Ho trovato il film su Borsellino noioso a dire la verità. Prima pensavo di non vederlo, poi mi sono convinto, confesso e me ne vergogno che la reticenza era anche dovuta alla difficoltà di spogliare il protagonista attore dell’aura camilleriana…ma era anche un reticenza più intima, per quella storia di 57 giorni che ho trovato sempre triste, dolorosa e così desolatamente umana. Niente di eroico o mitologico: la ‘storia’ di Borsellino mi ha sempre commosso per quella sua presa di coscienza di una fine imminente, della perdita di un Amico, di un collega di lavoro, del senso della sconfitta e di impotenza che cercava di esorcizzare attraverso gli ultimi discorsi con la voce rotta dall’emozione.
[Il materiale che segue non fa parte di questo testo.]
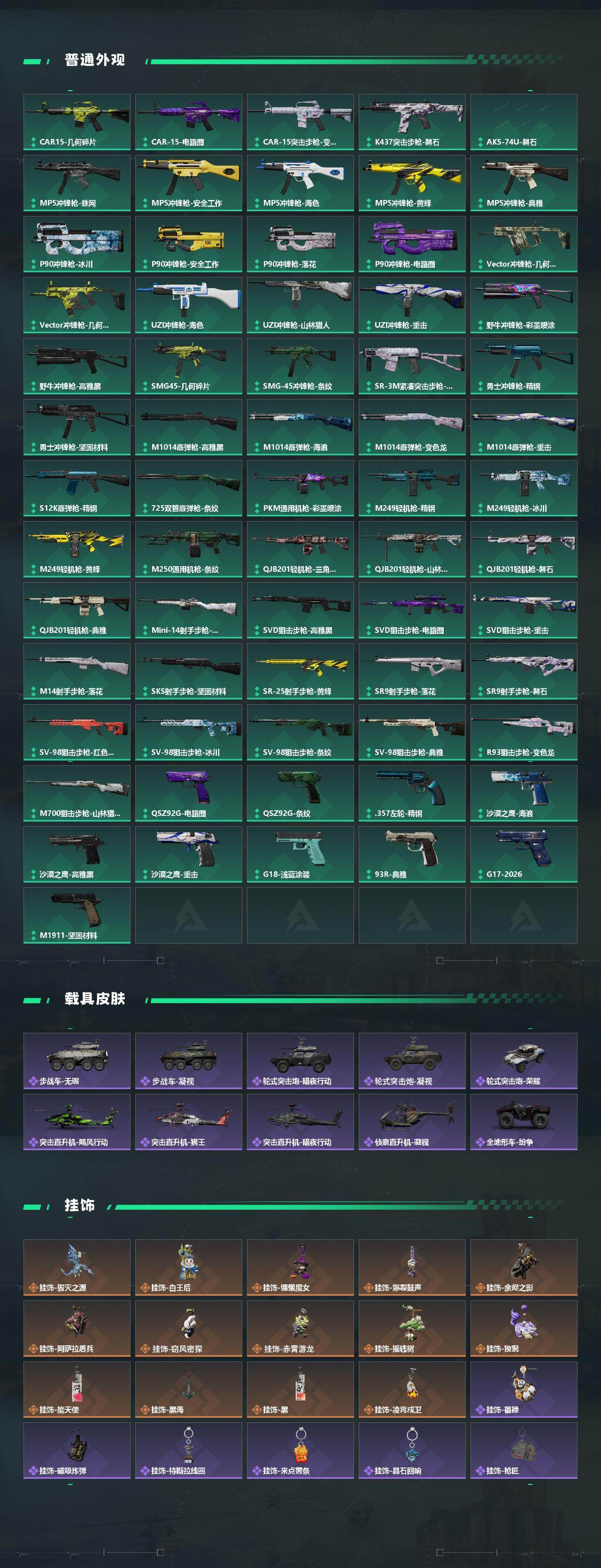Open the 步战车-无瑕 vehicle skin
Viewport: 601px width, 1568px height.
coord(77,1061)

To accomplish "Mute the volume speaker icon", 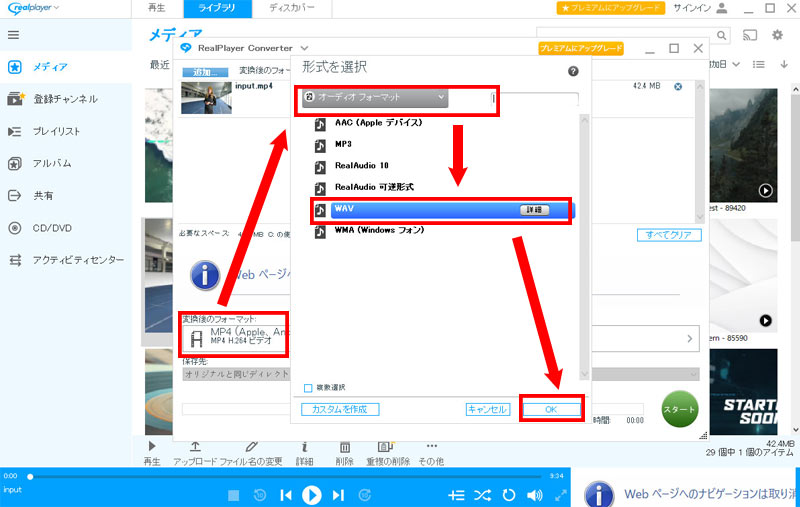I will pyautogui.click(x=535, y=494).
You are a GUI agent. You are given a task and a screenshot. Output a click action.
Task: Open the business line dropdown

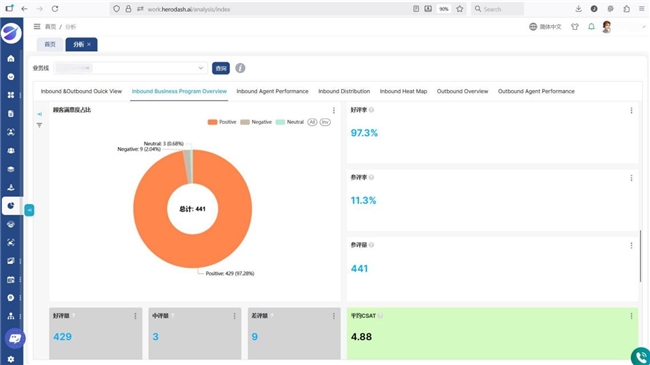[x=131, y=68]
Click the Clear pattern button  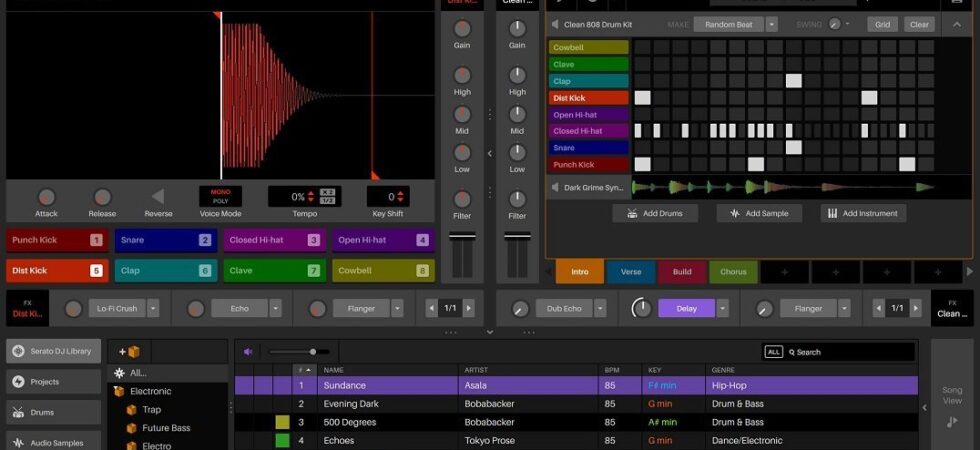coord(919,25)
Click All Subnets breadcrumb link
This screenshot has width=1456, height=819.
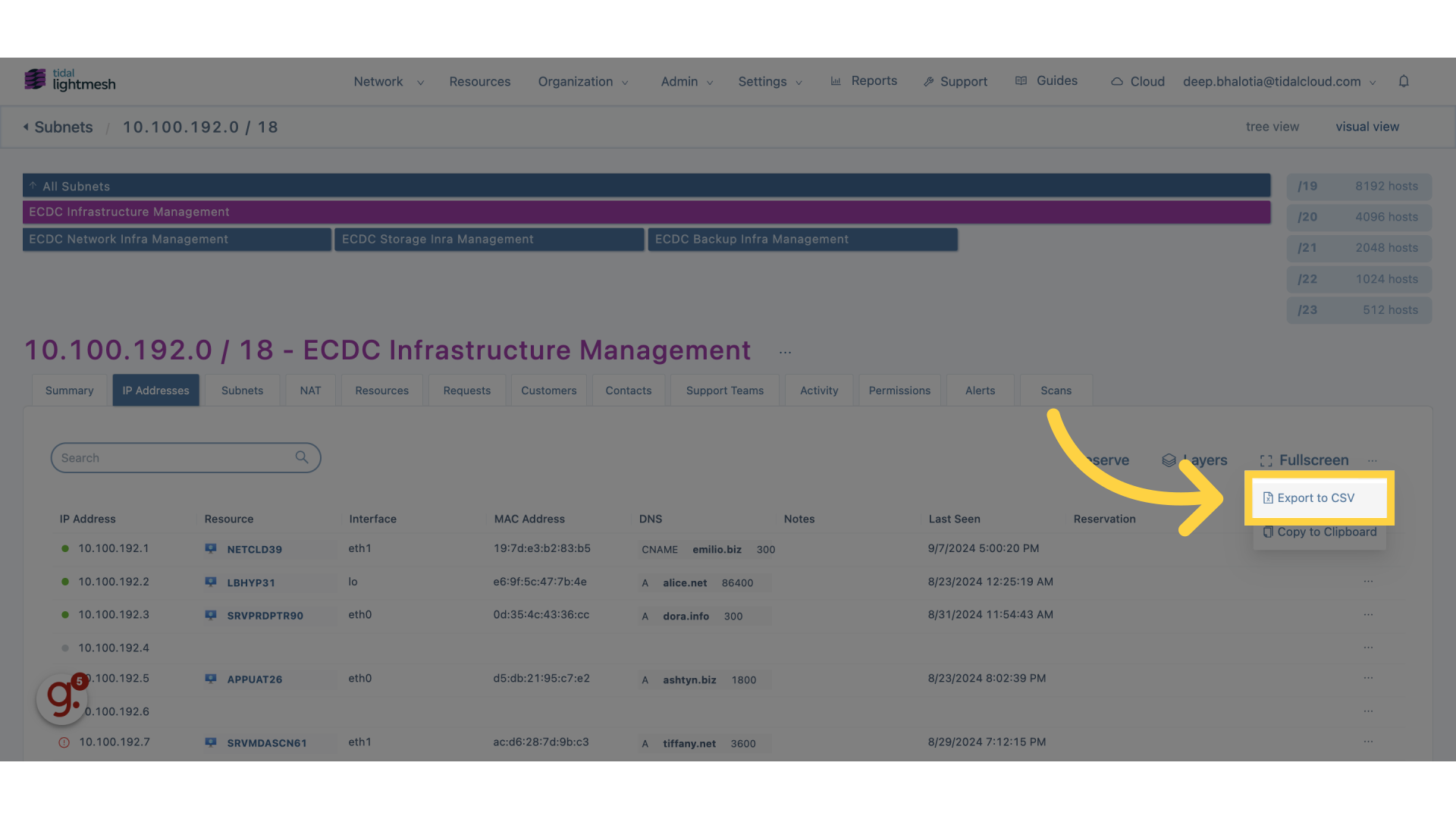point(76,185)
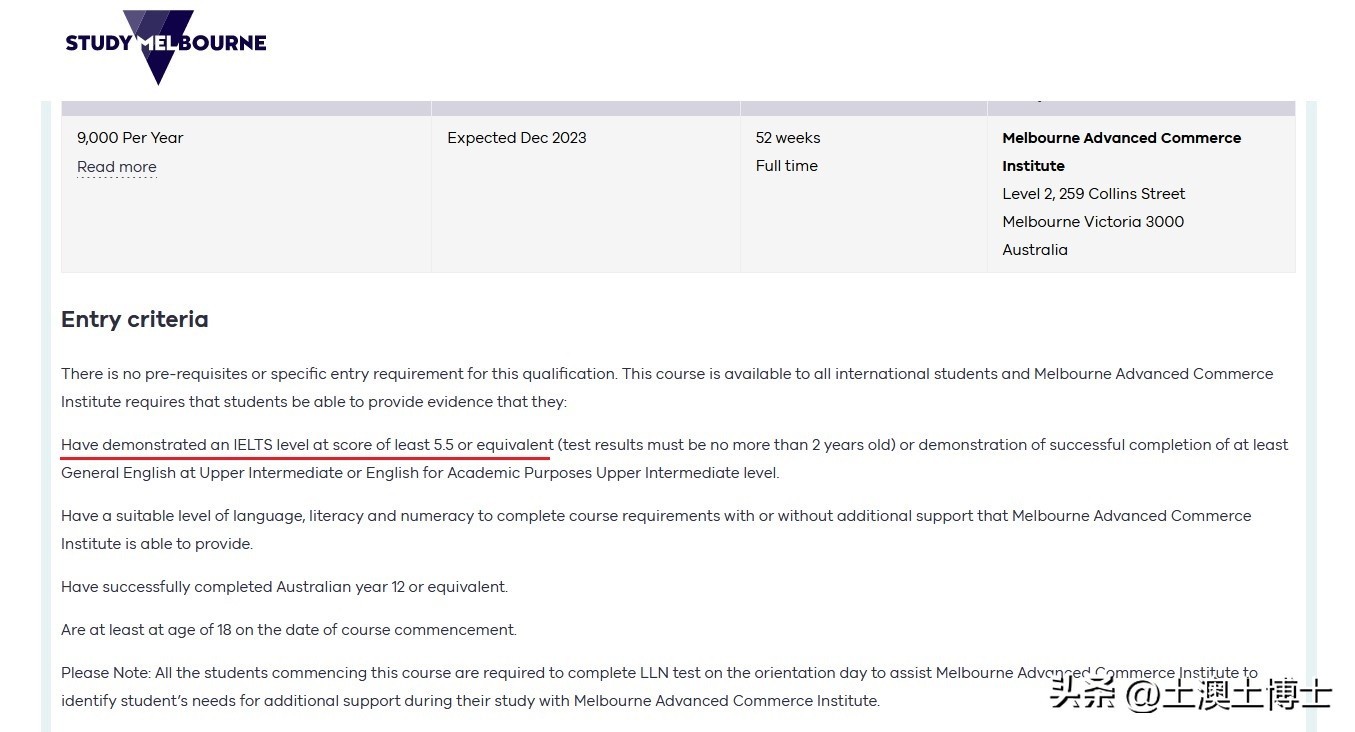
Task: Select the Expected Dec 2023 intake cell
Action: pos(516,138)

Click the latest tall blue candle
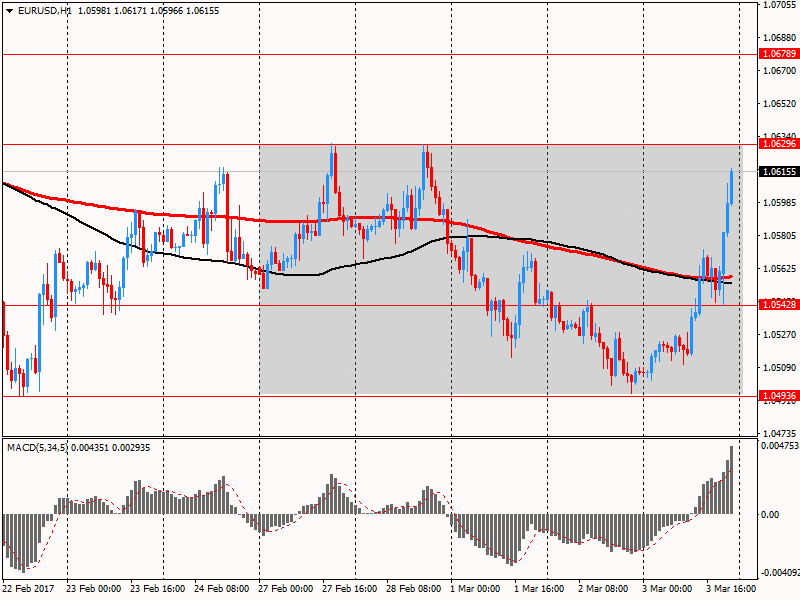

Ho pensato alla fine del film, che sarebbe bastato poco per farne un buon film. Ho ripensato a “Diaz” visto un po’ di tempo fa: un pugno nello stomaco certo, un film forte certo, tanti fatti, scene crude e amare; però anche lì sono rimasto insoddisfatto. Come spesso mi capita faccio passare qualche giorno e ripensandoci trovo quel film assai scolastico, ti confesso fastidioso.
Poi, per rifarmi, ho riguardato il film di Petri, “Indagine su un cittadino al di sopra di ogni sospetto”, dopo qualche tempo. Confesso che la visione di questo film dopo i due di prima, a distanza di qualche settimana, ha creato un effetto di straniamento ancora maggiore, che avevo provato solo col “Divo”. Eppure lì la storia era tutta così apparentemente astratta: Dostoevskij e poi Kafka alla fine, tanta psicanalisi e sociopolitica.
Mi chiedo come si fa ad avere film del genere oggi…forse perché quelli erano gli anni della contestazione e il risveglio delle coscienze era ancora in atto, non a caso il film di Petri/Frinico rischiò il sequestro perché ritenuta sovversiva…
grazie a te, Luca. Certo che guardarsi Petri … vuol dire cercare, più o meno inconsapevolmente, quello che i due film (I 57 giorni e Diaz) non ti hanno dato… bisognerebbe capire bene cos’è. Probabilmente la sincerità sui fatti, un po’ di coraggio e l’onestà di dire quel che si pensa. Pensa a Todo Modo, ad esempio, personaggi ben riconoscibili come Moro e Andreotti, si perdono in un film che è pura allegoria. Perché non farne di simili oggi? Non credo tanto al problema della presa di coscienza, come dici tu. O meglio, c’è anche questo, ma più forte è l’ozio. Il gesto ozioso di chi non legge nemmeno più, non riflette, ma “condivide” una foto, una frase, l’ombra di un concetto. Un gesto facile che crea l’effetto domino. Ecco, chi fa film oggi sa che il pubblico è ozioso, e basta un niente per metterlo in moto.